CRÍTICA | X-Men: Fênix Negra

‘X-Men: Fênix Negra’ parece ser um bom filme que termina uma saga e tem início, meio e fim por ele mesmo. Mas não choca ver que nos Estado Unidos, por exemplo, o nome do filme foi mudado para apenas “Fênix Negra”. A razão disso é o roteiro ser todo voltado para a origem e o legado de Jean Grey enquanto Fênix Negra, e esquecendo os outros personagens que são muito importantes para o andamento da adaptação.

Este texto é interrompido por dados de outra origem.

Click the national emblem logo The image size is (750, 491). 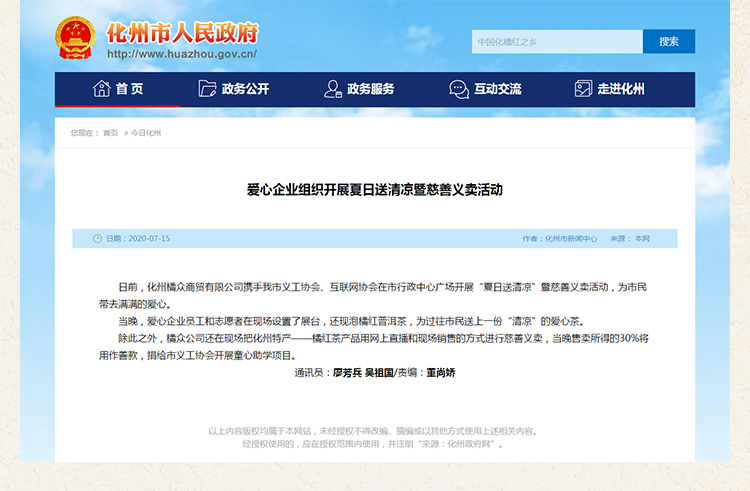75,38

O filme dá um sentimento ambíguo e mais puxado para o lado negativo. Como um filme de término-origem cumpre pontos essenciais para o entendimento de quem está assistindo, contudo ainda deixa dúvidas pois não desenvolve diálogos e arcos que também precisam ser fechados no mesmo espaço. Os X-Men poderiam ter sido melhor explorados assim como as intenções do Professor Xavier foram bem explicadas; o fato de Mercúrio ter sido praticamente deixado em standby incomodou tão quanto terem deixado parecer que os demais não eram tão poderosos assim porque não tiveram seus poderes bem usados. A raça alienígena, Vuk, que estava atrás do poder da Fênix só aparece para dizer que quer o poder e lutar, mas nada é explicado sobre eles, parece que nem a própria personagem transformada sabia o real motivo além do óbvio.  

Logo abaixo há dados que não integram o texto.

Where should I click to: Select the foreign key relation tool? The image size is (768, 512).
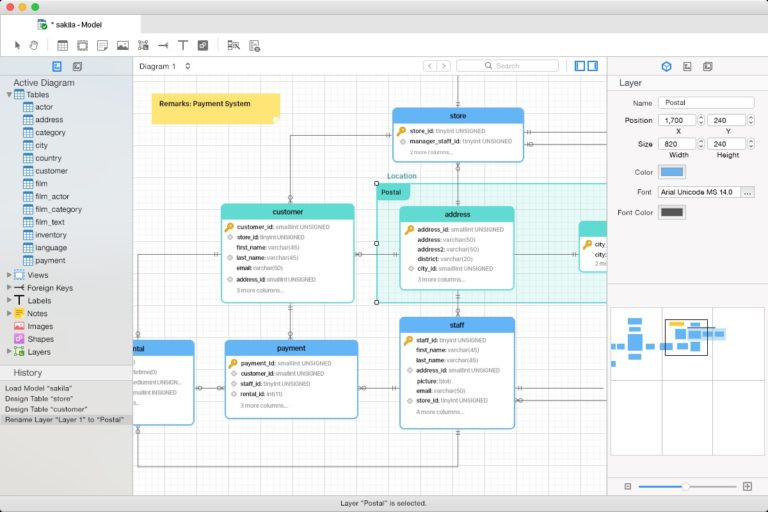[x=162, y=45]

Essas questões fazem com que o filme se passe numa bolha de imersão em torno de Jean Grey e provoca sentimento de vazio em cenas que seriam mais bem feitas e fariam um filme mais completo se fossem cumpridas. O próprio arco da protagonista seria mais completo. O final deixa um término-legado interessante que pode ser aproveitado no MCU futuramente: a Escola Jean Grey para Superdotados que é grande referência até para heróis mais contemporâneos da Marvel Comics.

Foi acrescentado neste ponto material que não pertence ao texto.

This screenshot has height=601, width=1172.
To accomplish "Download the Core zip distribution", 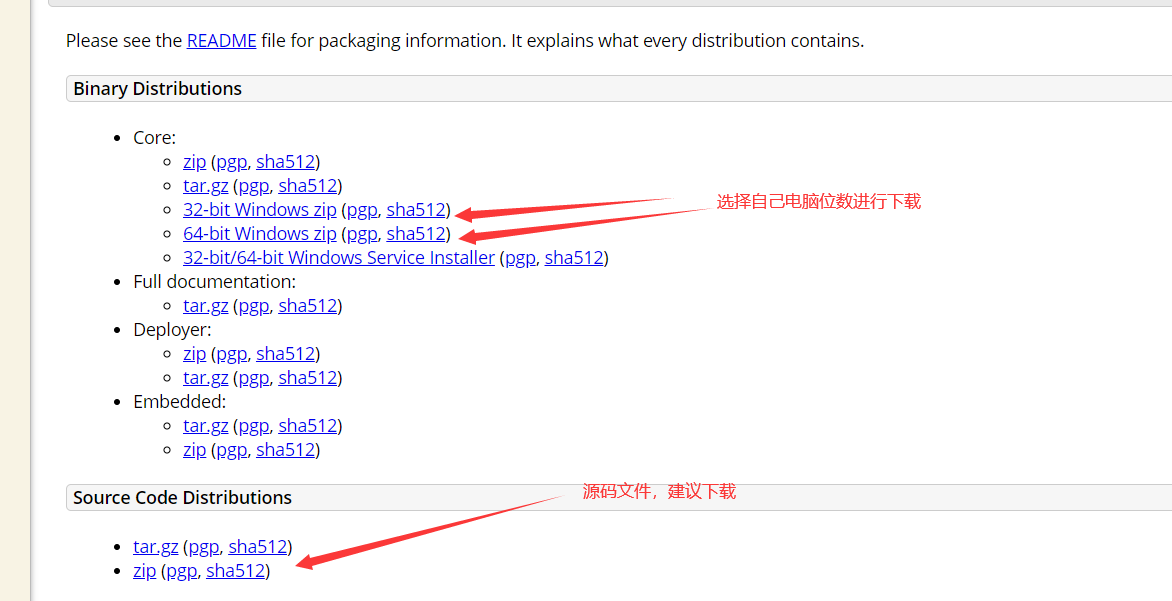I will 194,161.
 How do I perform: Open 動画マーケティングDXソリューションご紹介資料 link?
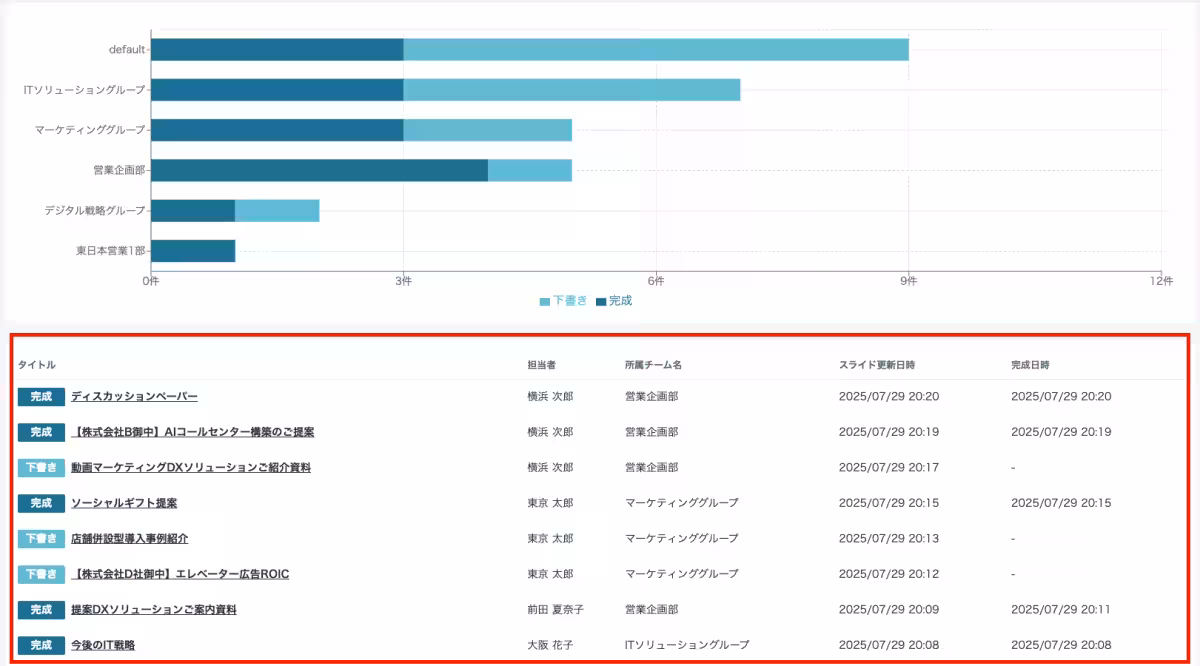pos(190,467)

Em termos de produção e direção, existem grandes ressalvas. O conjunto de cenas com cortes brutos e alguns efeitos tornam a experiência cinematográfica não tão interessante (mesmo que você assista na melhor qualidade de todas). Os diálogos incompletos também deixam a sensação de algo feito para terminar mais rápido do que deveria. Além da maquiagem, que já era um problema para a Fox, de personagens que têm uma beleza em si mas se tornam aberrações de tão superficial.

Quanto às atuações não pontuo reclamações. Sophie Turner foi a melhor escolha para representar esse melhor momento de Jean Grey; sua versão criança interpretada por Summer Fontana dá todo o toque delicado e emotivo da personagem dando um match agradável entre as atrizes. Nicholas Hoult surpreende no papel de Fera que desempenha um papel importante na trama, sendo até um dos melhores explorados.

A saga dos X-Men pela Fox termina melhor do que começou. É possível ter um sentimento de liberdade e aceitação sem deixar de perceber que teria muita capacidade para ser épico como a Fox ainda não tinha feito.